_EXERCISE BRIEF_
Nothing but the lines from the one with "You are a GUI" through the end of the data should be set down, each exactly as written, and no picture should be included.

_SOURCE RECORDS_
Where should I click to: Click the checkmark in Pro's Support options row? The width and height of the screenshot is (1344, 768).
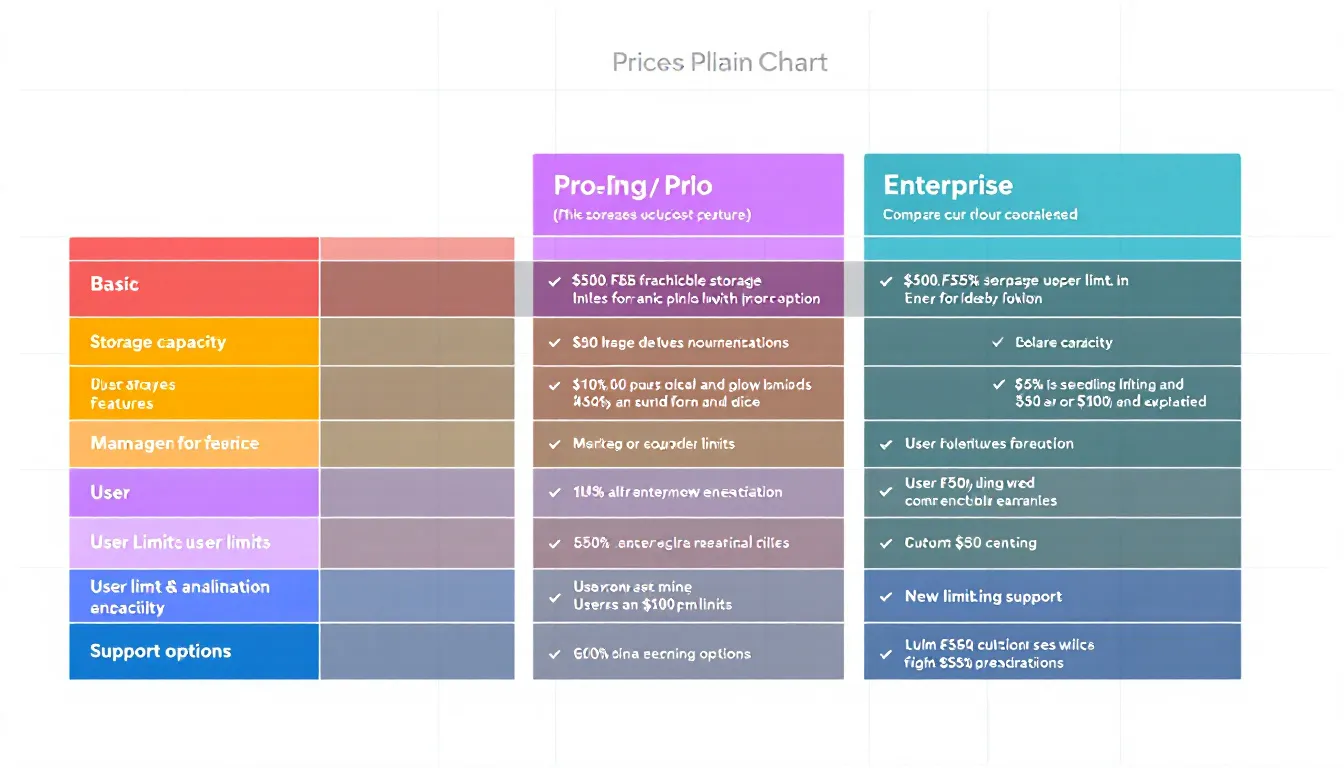[x=555, y=654]
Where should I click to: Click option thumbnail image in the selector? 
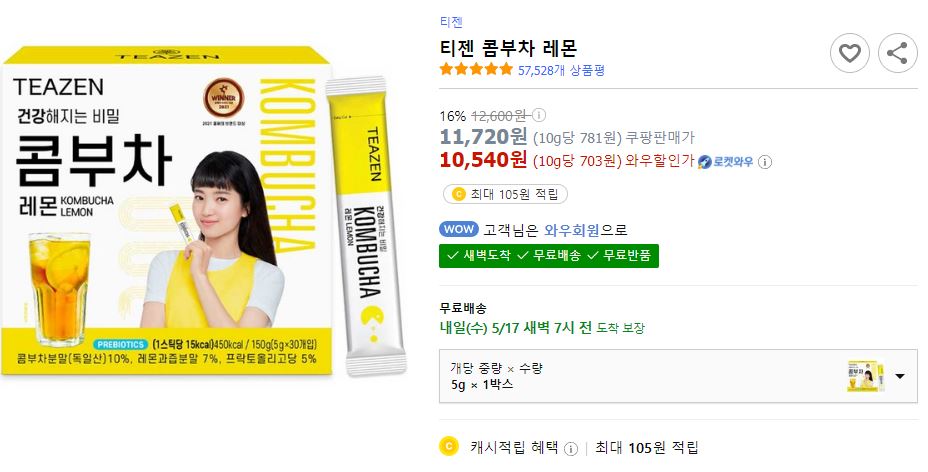click(866, 376)
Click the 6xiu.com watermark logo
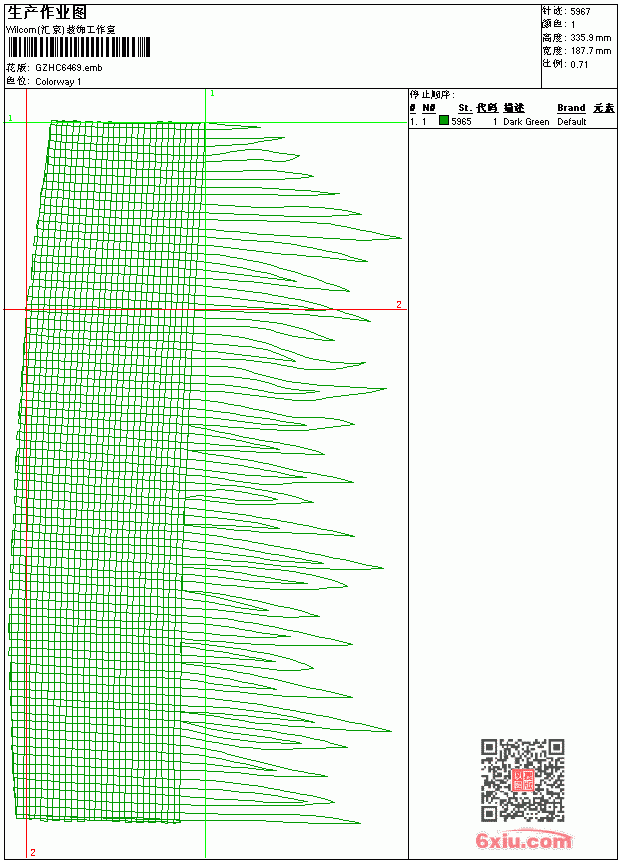Screen dimensions: 620x860 [524, 840]
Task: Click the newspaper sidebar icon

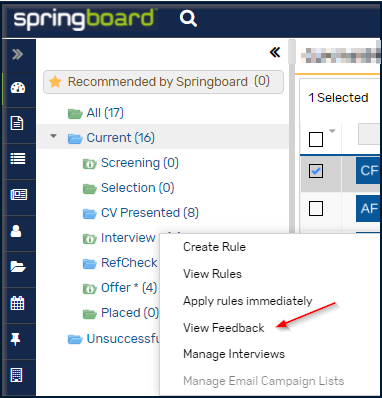Action: pos(18,194)
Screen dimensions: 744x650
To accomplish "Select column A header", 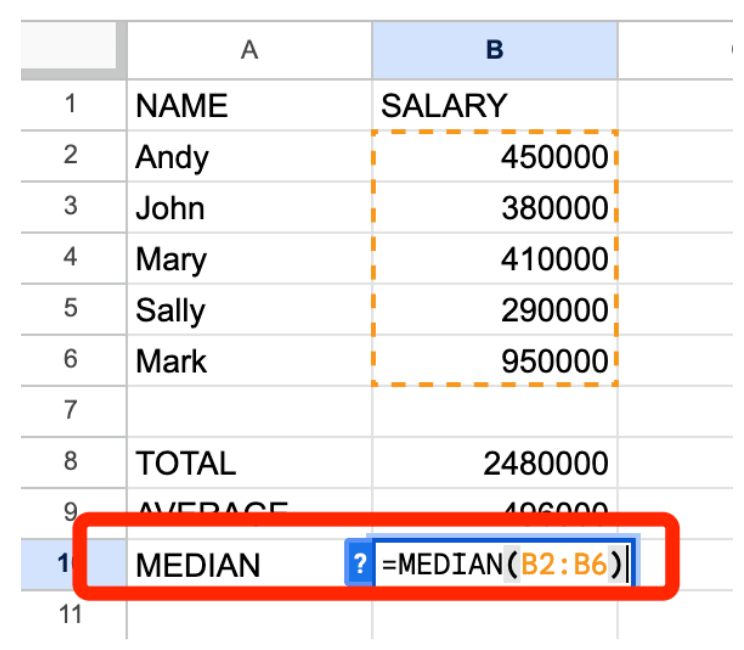I will pyautogui.click(x=249, y=50).
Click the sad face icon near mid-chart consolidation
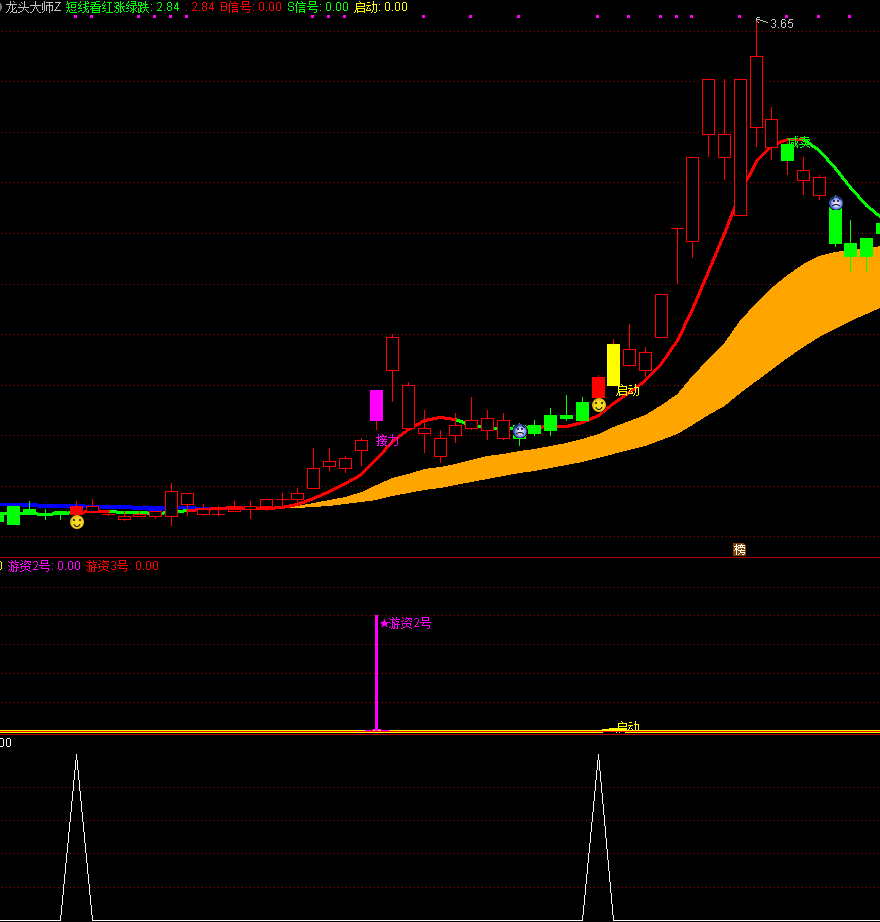 pos(520,431)
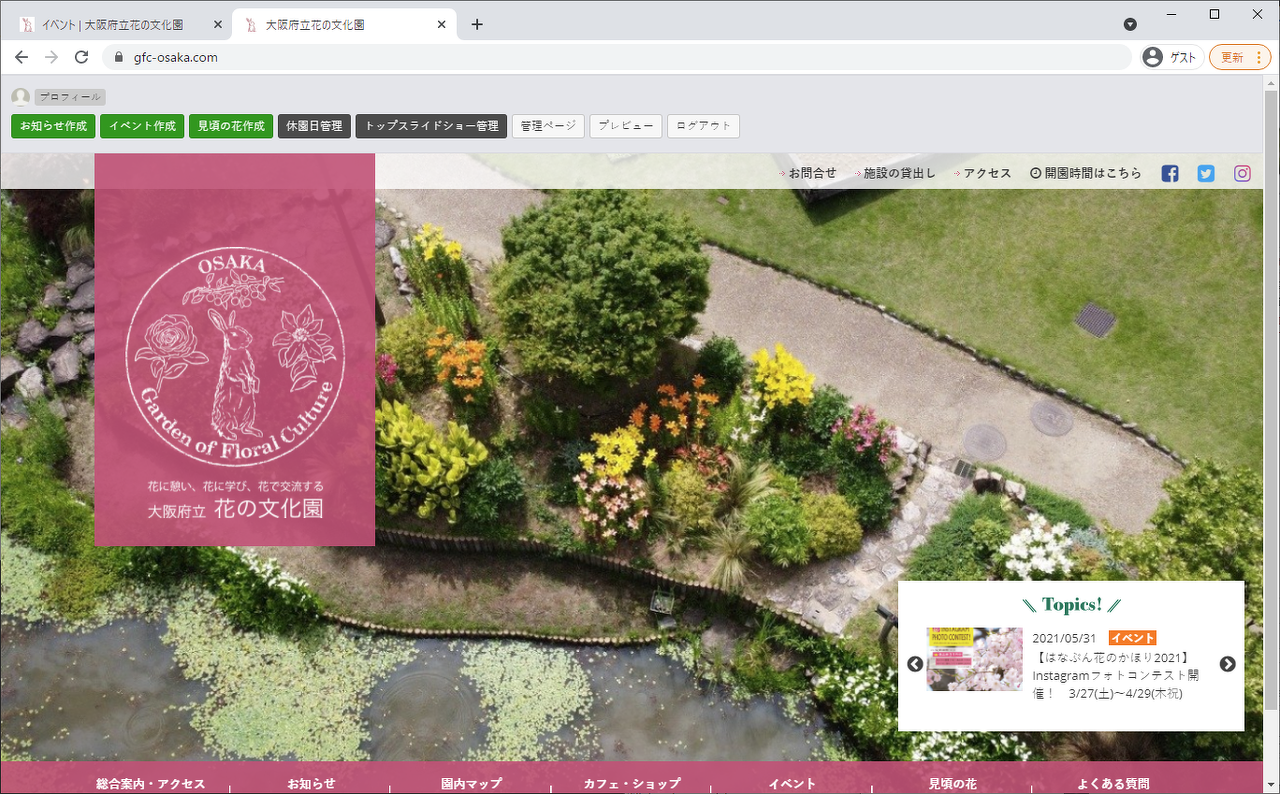Screen dimensions: 1280x794
Task: Open the guest profile menu (ゲスト)
Action: [x=1171, y=57]
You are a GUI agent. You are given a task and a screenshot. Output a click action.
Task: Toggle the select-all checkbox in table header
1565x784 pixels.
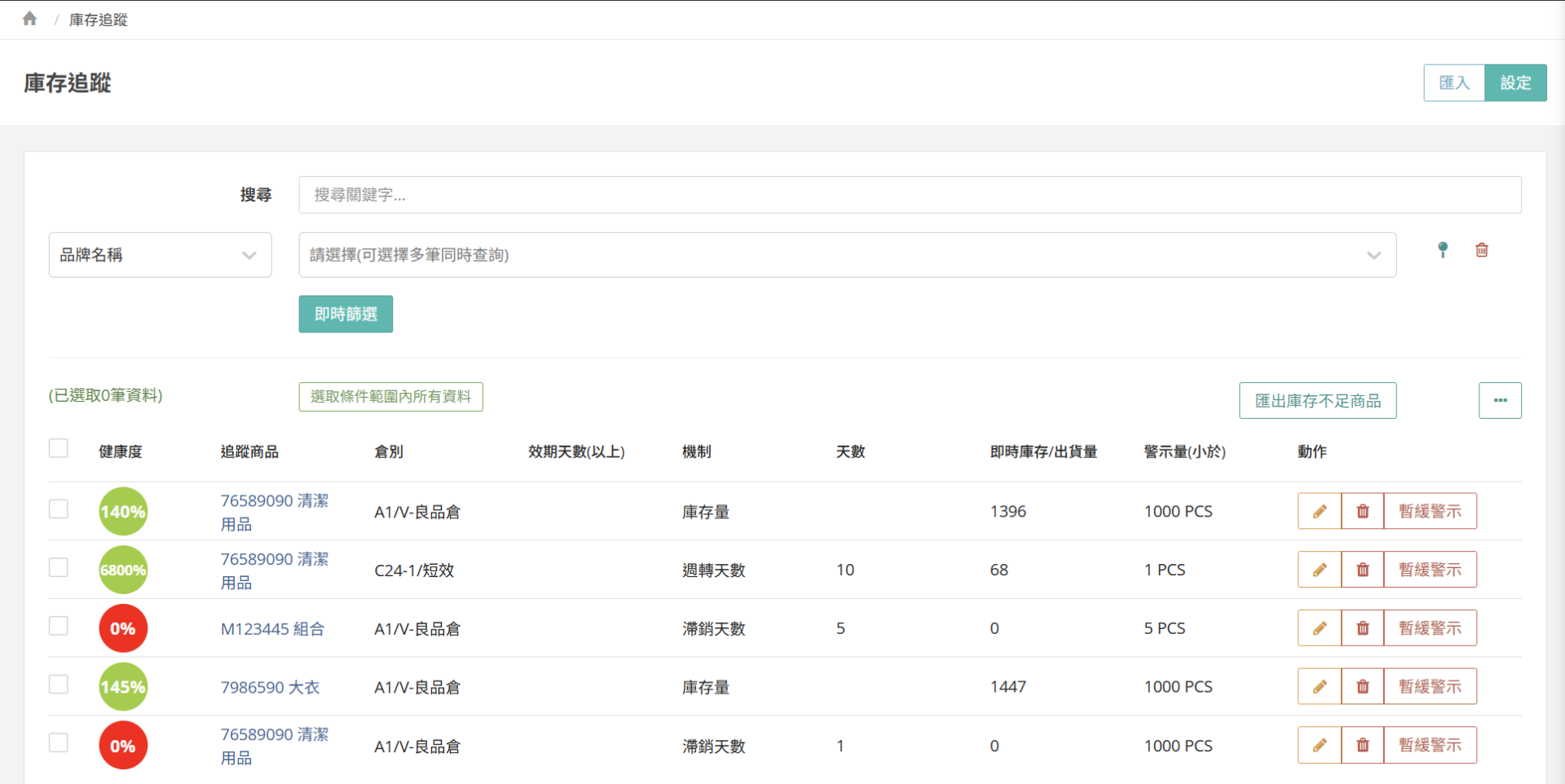(59, 448)
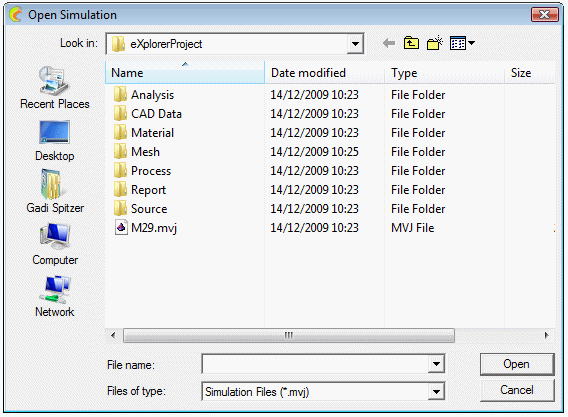568x417 pixels.
Task: Go up one folder level icon
Action: point(412,43)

_YOUR SOLUTION_
You are a GUI agent. You are given a task and a screenshot. Output a click action.
Task: Toggle the select-all checkbox in table header
1565x784 pixels.
(59, 448)
568x417 pixels.
Task: Go up one folder level icon
Action: point(412,43)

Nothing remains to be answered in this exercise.